Fotografia: Almirante Carlos da Silveira Carneiro
O projeto também contou com apoio do Estado, pois, em 1961 foi elaborada uma lei de nº 2.943 que tornava a Enciclopédia como “de utilidade pública” e “promoção de caráter cultural”, ela foi promulgada pelo então Governador do Estado à época, Celso Ramos. A ESC pode ser entendida como um bem simbólico que faz parte do imaginário sobre o que é SC. Sugere-se que houve um esforço em seu projeto de construção de uma identidade do que é o Estado, qual a sua geografia, sua história, sua população etc. e de quem foram seus heróis ou principais personalidades. A seleção dos conteúdos para a ESC deve ser compreendida como relacionada a uma visão de mundo que valorizava heróis, documentos “oficiais” e o estudo de seu território.

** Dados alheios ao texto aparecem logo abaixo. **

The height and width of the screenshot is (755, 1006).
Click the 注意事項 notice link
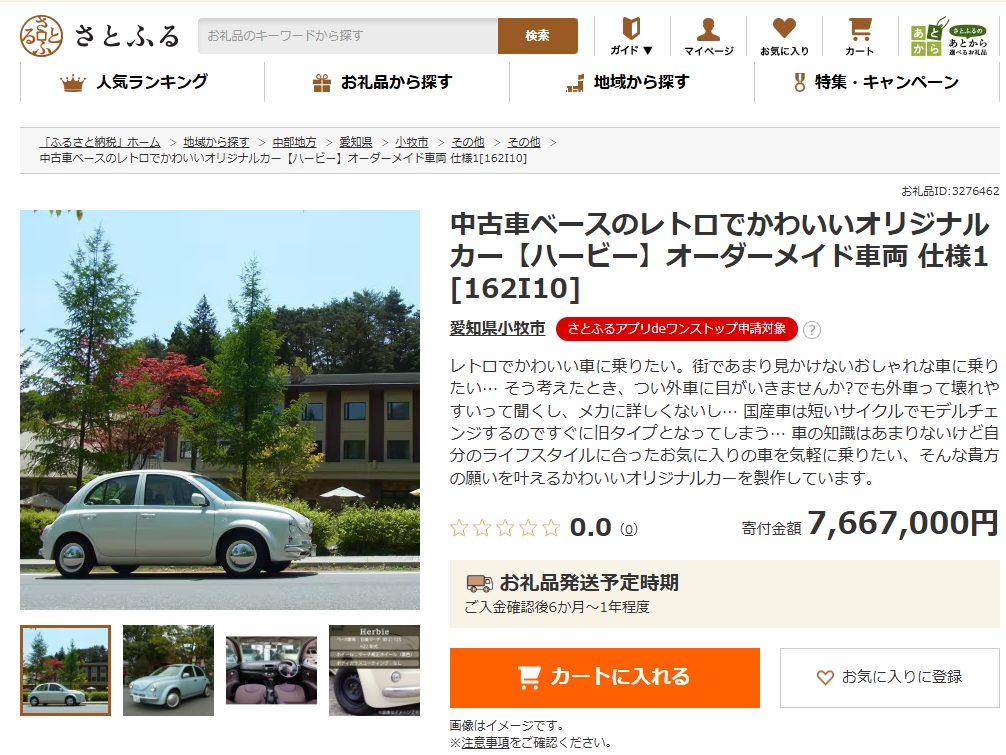pyautogui.click(x=484, y=742)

Como não houve um lançamento em uma versão oficial definitiva da ESC, parece que este empreendimento pode ter encontrado dificuldades de ordem pessoal ou que mudanças de governo podem ter cortado o seu apoio. De qualquer forma, a instabilidade e dificuldades nas produções culturais pode ser compreendida como uma constante no Brasil. Além disso, a sua elaboração por um membro da Marinha parece estimular a realização de mais pesquisas sobre as Forças Armadas e as produções de seus membros.